Mario Logli ha salutato i borghi di Candelara e Novilara

“Un’esperienza indimenticabile grazie al calore della gente che ha amato la mia poesia poetica”

Nonostante la bella giornata di sole che invitava al mare e la sagra della “pizza Rossini” in piazza, gli amanti dell’arte non hanno voluto mancare all’appuntamento di domenica 30 settembre, alla Sala del Capitano, per salutare il grande artista Mario Logli. Il curatore ha ringraziato il maestro per aver accettato l’invito ad esporre nei due piccoli borghi del territorio pesarese. È stata una mostra unica e forse irripetibile, per due motivi: perché non è facile trovare la disponibilità di un artista di fama internazionale che accetti la sfida di esporre in due piccole sale espositive, gestite da tre associazioni culturali di volontari (Stele di Novilara, Pro Loco e Accademia Aiia di Candelara) ma, soprattutto, non è facile ideare opere nuove realizzate proprio per l’occasione. Un ringraziamento, infine, è stato rivolto al prof. Giorgio Nonni per il testo critico e per aver ideato il titolo della mostra: “I castelli della memoria”; a Giovanni Gennari per le foto del catalogo.

Subito dopo hanno preso la parola il presidente Pierpaolo Diotalevi della Pro Loco e Iacopo Fiorani direttore artistico dell’Associazione culturale la Stele che hanno rimarcato il carattere gioviale del maestro, che nei giorni in cui è stato presente nei due borghi ha voluto conoscere e dialogare con gli abitanti. Ha dimostrato una cordialità che ha sorpreso tutti.

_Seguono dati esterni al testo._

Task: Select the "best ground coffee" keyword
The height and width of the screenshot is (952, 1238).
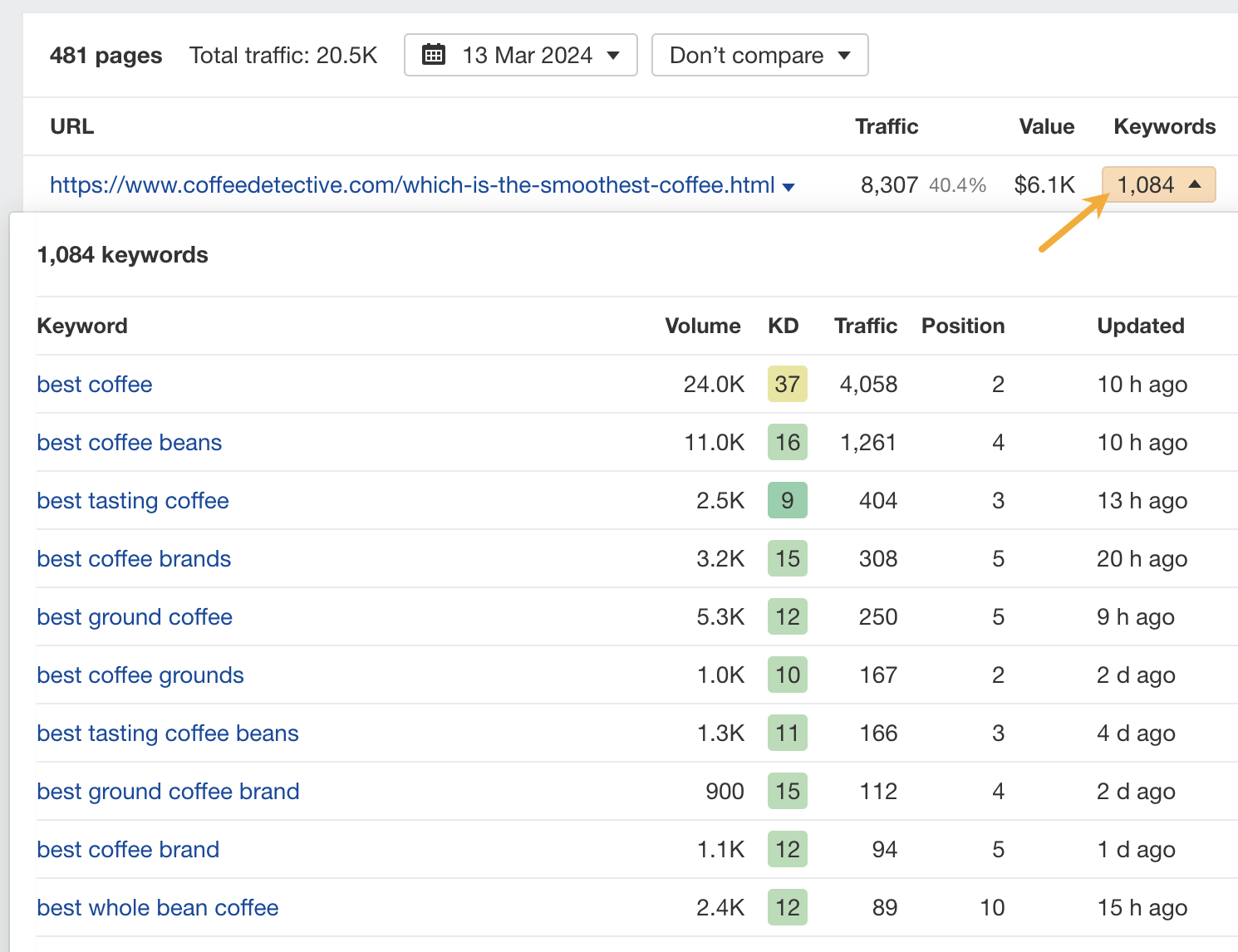Action: [x=135, y=616]
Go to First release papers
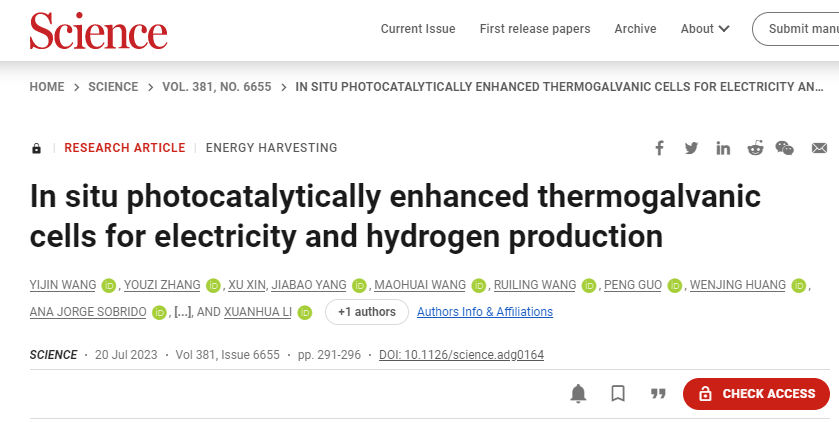 pyautogui.click(x=535, y=29)
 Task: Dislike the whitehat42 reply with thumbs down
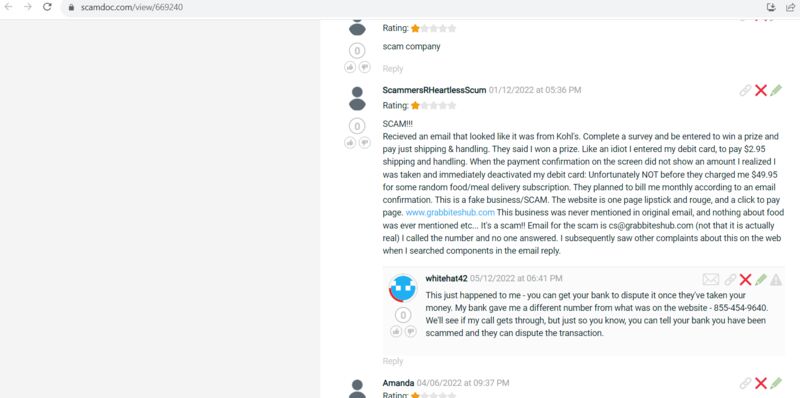click(x=410, y=332)
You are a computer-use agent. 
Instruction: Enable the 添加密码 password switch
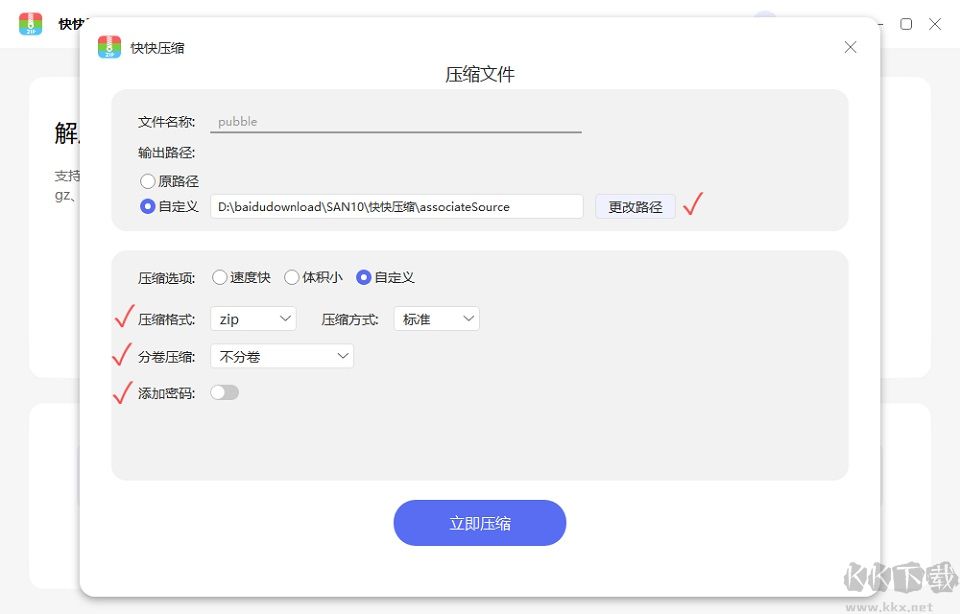224,392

Terminate le presentazioni è iniziata la chiacchierata tra Mario Logli ed il giornalista del “Resto del Carlino” Giovanni Lani; nel contempo venivano proiettati sullo schermo i principali quadri del pittore. È stato un dialogo serrato ed interessante di botta e risposta tra due amici nel quale l’artista ha ripercorso i suoi esordi quando, appena uscito dall’accademia di Urbino, è stato chiamato quale illustratore a Milano. Un viaggio inaspettato e della speranza per Logli che viveva nella piccola città ducale in stato di povertà; ha vissuto il dolore del distacco dalla mamma ma con la certezza di non dover lasciarsi scappare questa occasione unica. L’esperienza a Milano si conclude bruscamente a causa del servizio militare di Mario, ma al suo rientro non si demoralizza, riprende i vecchi contatti e riesce a torna a lavorare a Milano con nuove commissioni e ricorda che aver studiato grafica a Urbino era come avere in tasca una carta di credito che apriva in maniera privilegiata tante possibilità lavorative. Lani prosegue col chiedere a Logli che ruolo abbiano i suoi disegni ed ecco cosa ha risposto il maestro: “sono un’attività fondamentale; per la mia poetica pittorica è fondamentale che mi sieda a studiare e schizzare dal vero i luoghi che poi riprodurrò nelle mie composizioni. L’attività “en plein air” permette di studiare e disegnare l’aria. È stato un insegnamento che ho appreso dai grandi maestri del Rinascimento protagonisti della città feltresca”. Il dialogo non poteva concludersi se non con la domanda provocatoria “ma ti piace la città di Urbino contemporanea?”. La risposta è stata sincera: “io amo e non potrò mai smettere di amare la mia Urbino, ma purtroppo non condivido il percorso che sta facendo la civiltà odierna che sta distruggendo il paesaggio naturale e storico con centri commerciali e altre attività effimere che non hanno radici nel nostro territorio”.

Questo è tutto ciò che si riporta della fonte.